Submitted to: Journal of Medical Entomology
Publication Type: Peer Reviewed Journal
Publication Acceptance Date: April 16, 1999
Publication Date: N/A
Interpretive Summary: This paper reports the results of a preliminary survey of fungal pathogens of deer ticks, the vector of the bacterium that causes Lyme disease, one of the most serious animal-borne diseases of humans to emerge in the NE quadrant if the US in recent years. This survey found a very low incidence of natural infection in adult female deer ticks by fungal pathogens are known to have wide host affinities for diverse insect hosts. While the low incidence of the natural infections is discouraging, it is important that the fungus found to affect the target populations is one that can be manipulated easily in culture and is already being used for practical biological control of aphids, whiteflies, and other insect pests in greenhouses in several parts of the world. This study provides some real hope that continuing research may lead to the practical utilization of fungi for the biological control of tick populations that transmit Lyme disease or other diseases to humans. The collections of ticks and fungal bioassays were done by University of Rhode Island scientists; the fungi were identified at and are preserved by the ARS Collection of Entomopathogenic Fungal Cultures (Ithaca, NY).

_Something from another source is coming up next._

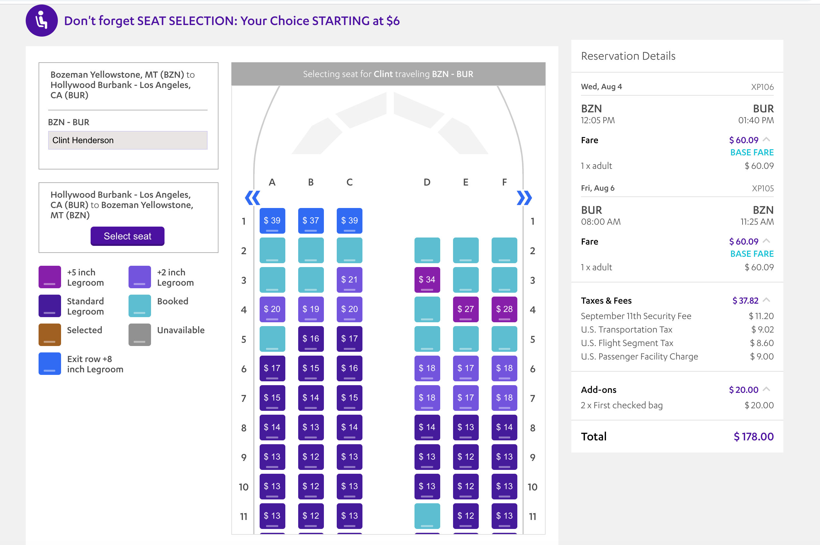Viewport: 820px width, 545px height.
Task: Click BASE FARE link for Aug 6
Action: pyautogui.click(x=751, y=254)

Free-living larvae, nymphal, and adult Isodes scapularis Say were collected from scattered locales in southern New England and New York to determine infection rates with entomopathogenic fungi. Infection rates of larvae, nymphs, males, and females were 0% (571), 0% (272), 0% (57), and 4.3% (47), respectively. Two entomopathogenic fungi were isolated from field-collected dI. SCAPULARIS females from Fire Island, NY. Isolates were identified as VERTICILLIUM LECANII (Zimmermann) Viegas and VERTICILLIUM sp. (a member of The VERTICILLIUM LECANII species complex).